Rhythm guitarist was gifted Chicago jazzman
George Barnes.
It wasn't Chet's
first recording session - he had recorded for the Nashville-based Bullet
label during his brief Opry stint, and as early as 1944 as a sideman
to WNOX artists Pappy Beaver and the Birchfield Brothers for Capitol.
But Chet's recording of Jenny Lou Carson's "Ain'tcha Tired of
Makin' Me Blue" launched an association which would last until 1982 and
yield over 70 RCA studio albums.
Those early RCA sides were edgy and exciting. His first recorded instrumental,
the furious "Canned Heat," reflected the Travis influence, with "The
Nashville Jump'"s chord melodies displaying his own ideas. Late 1947's
"Dizzy Strings," a tantalizing amplified performance, shows him fusing the
Travis style with tough, A fluent single-string melody lines. His vocal
recordings didn't sell, but Chet's virtuosity was gradually gaining notice.
Impressed by his eight-side August session, Sholes called Chet to New York
in November for further recording. One of the songs cut was "My Guitar
Is My Sweetheart":
"Oh, my guitar is my sweetheart
As faithful as can be;
I put her on my knee
And sing a lovely melody.
When lights are low,
She won't say, 'No.'
Oh, my guitar is my sweetheart
She's as faithful as can be."
Though written by David Rhodes and Alfio Bargnesi, it seemed autobiographical
of a man who has often fallen asleep with a guitar in his hands and has
written: "I would lean on it for the love I never seemed to have enough of
and for the friendships I didn't always find."
Steve Sholes's faith in Chet did not make him an overnight success.
In desperate need of work, by 1948 he was back where he had started in radio
in 1942 - on Knoxville's WNOX, this time with a wife and infant daughter in tow.
He worked awhile with two fellow
Djangophiles: guitarist Homer Haynes and mandolinist Jethro Burns,
musicians who hid their penchant for swing-era jazz behind cornball comedy -
thew were better known as comics Homer & Jethro.
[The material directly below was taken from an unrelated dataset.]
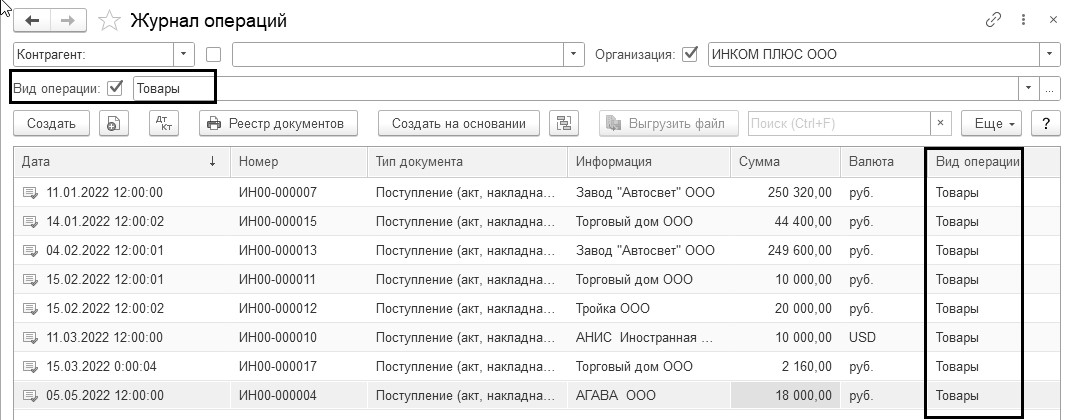The image size is (1069, 420).
Task: Click the copy document icon next to Создать
Action: 114,123
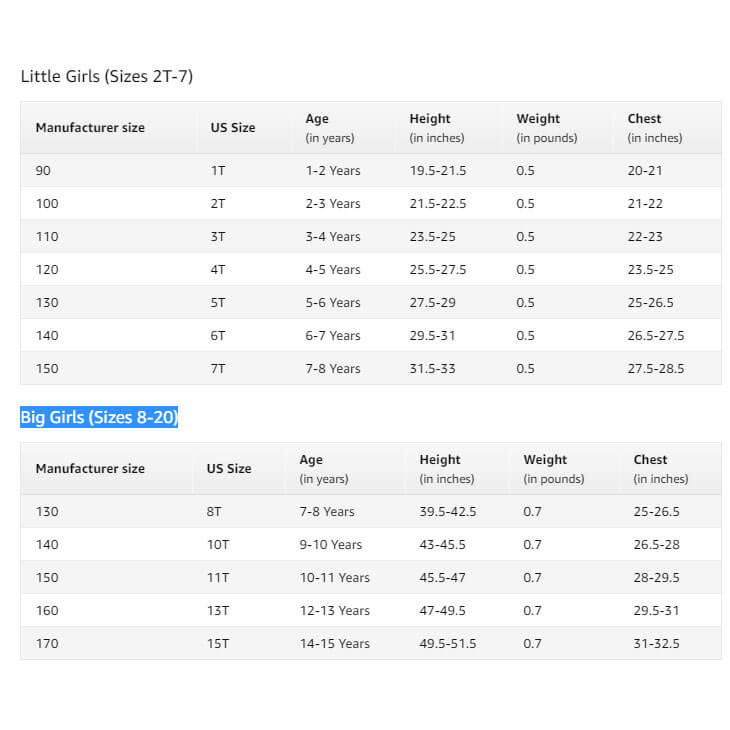Select the 8T US size cell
Homer & Jethro, with whom Chet later worked as producer at RCA, backed him on
many of his 1949-1953 RCA recordings. Though he sang less on records, his
vocal on the 1949 "Telling My Troubles to My Old Guitar" has a relaxed charm
as he urges Jethro to "tell your troubles to your mandolin, son!" Homer and
Jethro wound up signed to RCA, soon, to be renowned for their smart parodies
of country and pop hits. Their instrumental talents helped Chet capture a
Djangoesque feel on many of his late '40s records, including the exhilarating
"Galloping on the Guitar" and "Main Street Breakdown."
When Homer and Jethro moved on to Springfield's KWTO, Chet stayed in
Knoxville, backing
Mother Maybelle and the Carter Sisters,
led by original Carter Family member (and country thumbpicking guitar great)
Maybelle Carter and her daughters June, Helen and Anita.
He must have felt he was backtracking when they, too, moved on to KWTO,
and he tagged along. It was there George Moran, visiting Springfield
to make transcriptions for Martha White Flour (best remembered for its
sponsorship of Flatt & Scruggs), returned to the Opry with glad tidings
about Chet Atkins and the Carter Sisters. He praised them as "one of
the best acts in country music." The Opry beckoned, and in June of 1950,
Chet, his wife Leona and daughter Merle arrived in Nashville with
the intention of settling there. It was the last stop for a man who had
spent the better part of the 1940s chasing radio jobs from the Great
Smokies to the Rocky Mountains.
Chet moved into a different Nashville from the one he had left in 1946.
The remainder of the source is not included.